- Data shown
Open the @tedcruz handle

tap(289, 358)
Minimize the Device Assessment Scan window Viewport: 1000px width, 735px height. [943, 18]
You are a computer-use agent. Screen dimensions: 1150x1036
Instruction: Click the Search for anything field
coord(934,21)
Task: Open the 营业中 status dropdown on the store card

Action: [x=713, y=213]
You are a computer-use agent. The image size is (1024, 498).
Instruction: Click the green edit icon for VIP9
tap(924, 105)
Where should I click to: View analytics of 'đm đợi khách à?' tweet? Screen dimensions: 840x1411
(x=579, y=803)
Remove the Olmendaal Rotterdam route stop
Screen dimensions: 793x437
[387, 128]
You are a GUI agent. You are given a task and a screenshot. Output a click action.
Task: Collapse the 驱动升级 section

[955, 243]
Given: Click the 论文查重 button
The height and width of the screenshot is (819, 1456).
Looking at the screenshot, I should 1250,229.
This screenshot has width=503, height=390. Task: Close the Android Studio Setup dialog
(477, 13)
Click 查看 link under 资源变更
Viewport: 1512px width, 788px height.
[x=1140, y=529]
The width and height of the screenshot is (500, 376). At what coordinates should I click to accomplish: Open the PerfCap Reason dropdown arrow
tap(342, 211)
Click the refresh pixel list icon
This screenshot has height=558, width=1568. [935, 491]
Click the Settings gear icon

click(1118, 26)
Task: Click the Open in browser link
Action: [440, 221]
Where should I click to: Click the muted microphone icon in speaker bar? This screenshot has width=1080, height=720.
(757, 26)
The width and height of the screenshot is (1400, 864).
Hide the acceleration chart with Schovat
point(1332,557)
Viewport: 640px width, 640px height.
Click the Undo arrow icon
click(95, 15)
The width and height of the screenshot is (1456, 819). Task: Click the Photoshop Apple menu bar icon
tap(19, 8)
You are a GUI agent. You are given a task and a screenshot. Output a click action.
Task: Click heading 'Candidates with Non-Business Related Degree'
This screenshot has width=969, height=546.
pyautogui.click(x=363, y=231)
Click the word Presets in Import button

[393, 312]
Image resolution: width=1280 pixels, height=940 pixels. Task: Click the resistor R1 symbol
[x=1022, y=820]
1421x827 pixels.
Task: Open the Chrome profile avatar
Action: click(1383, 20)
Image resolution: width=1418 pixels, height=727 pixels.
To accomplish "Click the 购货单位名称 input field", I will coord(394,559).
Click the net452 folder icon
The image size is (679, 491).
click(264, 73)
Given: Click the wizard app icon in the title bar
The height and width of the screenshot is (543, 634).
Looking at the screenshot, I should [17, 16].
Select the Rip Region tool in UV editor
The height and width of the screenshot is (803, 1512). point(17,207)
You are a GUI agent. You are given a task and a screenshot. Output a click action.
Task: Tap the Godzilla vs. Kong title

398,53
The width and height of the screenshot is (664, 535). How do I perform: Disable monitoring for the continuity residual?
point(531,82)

- Task instructions
Give the lines of the records as a numbered list, from the line containing "Click the word Presets in Import button" up to and including the last line of the records, leaving out blank lines.

- Worked solution
1. Click the word Presets in Import button
2. [393, 312]
3. Image resolution: width=1280 pixels, height=940 pixels. Task: Click the resistor R1 symbol
4. [x=1022, y=820]
5. 1421x827 pixels.
6. Task: Open the Chrome profile avatar
7. Action: click(1383, 20)
8. Image resolution: width=1418 pixels, height=727 pixels.
9. To accomplish "Click the 购货单位名称 input field", I will coord(394,559).
10. Click the net452 folder icon
11. The image size is (679, 491).
12. click(264, 73)
13. Given: Click the wizard app icon in the title bar
14. The height and width of the screenshot is (543, 634).
15. Looking at the screenshot, I should [17, 16].
16. Select the Rip Region tool in UV editor
17. The height and width of the screenshot is (803, 1512). point(17,207)
18. You are a GUI agent. You are given a task and a screenshot. Output a click action.
19. Task: Tap the Godzilla vs. Kong title
20. 398,53
21. The width and height of the screenshot is (664, 535). How do I perform: Disable monitoring for the continuity residual?
22. point(531,82)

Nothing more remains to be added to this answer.